◆ Material for this exercise
****
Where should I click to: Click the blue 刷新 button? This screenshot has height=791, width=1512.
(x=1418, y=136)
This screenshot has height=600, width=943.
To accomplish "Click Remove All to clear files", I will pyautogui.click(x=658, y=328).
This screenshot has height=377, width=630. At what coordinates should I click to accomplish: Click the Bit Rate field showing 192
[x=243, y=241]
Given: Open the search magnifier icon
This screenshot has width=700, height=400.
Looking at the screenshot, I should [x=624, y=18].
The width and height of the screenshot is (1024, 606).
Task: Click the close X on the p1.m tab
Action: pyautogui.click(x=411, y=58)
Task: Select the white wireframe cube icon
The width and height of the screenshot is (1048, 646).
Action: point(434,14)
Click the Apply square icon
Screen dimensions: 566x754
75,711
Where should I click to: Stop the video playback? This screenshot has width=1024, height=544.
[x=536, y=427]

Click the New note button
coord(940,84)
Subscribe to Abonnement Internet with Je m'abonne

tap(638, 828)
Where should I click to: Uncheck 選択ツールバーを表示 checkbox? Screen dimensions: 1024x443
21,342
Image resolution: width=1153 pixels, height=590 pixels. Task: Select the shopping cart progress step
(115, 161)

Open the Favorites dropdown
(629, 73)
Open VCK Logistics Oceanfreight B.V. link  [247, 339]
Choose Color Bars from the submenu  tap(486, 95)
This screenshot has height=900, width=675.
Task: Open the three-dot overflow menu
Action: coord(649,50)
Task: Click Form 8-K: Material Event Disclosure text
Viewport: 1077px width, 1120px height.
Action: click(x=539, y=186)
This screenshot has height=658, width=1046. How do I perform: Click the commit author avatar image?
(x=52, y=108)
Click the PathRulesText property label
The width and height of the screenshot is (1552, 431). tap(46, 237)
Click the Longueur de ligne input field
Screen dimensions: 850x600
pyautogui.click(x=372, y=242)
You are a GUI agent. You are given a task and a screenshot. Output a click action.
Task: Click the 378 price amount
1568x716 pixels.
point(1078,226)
****
◆ Work to be completed
Once the records end, copy them all again exactly.

◆ Exercise response
Where should I click to: Click the blue 刷新 button? This screenshot has height=791, width=1512.
(x=1418, y=136)
This screenshot has height=600, width=943.
To accomplish "Click Remove All to clear files", I will pyautogui.click(x=658, y=328).
This screenshot has height=377, width=630. At what coordinates should I click to accomplish: Click the Bit Rate field showing 192
[x=243, y=241]
Given: Open the search magnifier icon
This screenshot has width=700, height=400.
Looking at the screenshot, I should [x=624, y=18].
The width and height of the screenshot is (1024, 606).
Task: Click the close X on the p1.m tab
Action: pyautogui.click(x=411, y=58)
Task: Select the white wireframe cube icon
The width and height of the screenshot is (1048, 646).
Action: point(434,14)
Click the Apply square icon
Screen dimensions: 566x754
75,711
Where should I click to: Stop the video playback? This screenshot has width=1024, height=544.
[x=536, y=427]

Click the New note button
coord(940,84)
Subscribe to Abonnement Internet with Je m'abonne

tap(638, 828)
Where should I click to: Uncheck 選択ツールバーを表示 checkbox? Screen dimensions: 1024x443
21,342
Image resolution: width=1153 pixels, height=590 pixels. Task: Select the shopping cart progress step
(115, 161)

Open the Favorites dropdown
(629, 73)
Open VCK Logistics Oceanfreight B.V. link  [247, 339]
Choose Color Bars from the submenu  tap(486, 95)
This screenshot has height=900, width=675.
Task: Open the three-dot overflow menu
Action: coord(649,50)
Task: Click Form 8-K: Material Event Disclosure text
Viewport: 1077px width, 1120px height.
Action: click(x=539, y=186)
This screenshot has height=658, width=1046. How do I perform: Click the commit author avatar image?
(x=52, y=108)
Click the PathRulesText property label
The width and height of the screenshot is (1552, 431). tap(46, 237)
Click the Longueur de ligne input field
Screen dimensions: 850x600
pyautogui.click(x=372, y=242)
You are a GUI agent. You are given a task and a screenshot. Output a click action.
Task: Click the 378 price amount
1568x716 pixels.
point(1078,226)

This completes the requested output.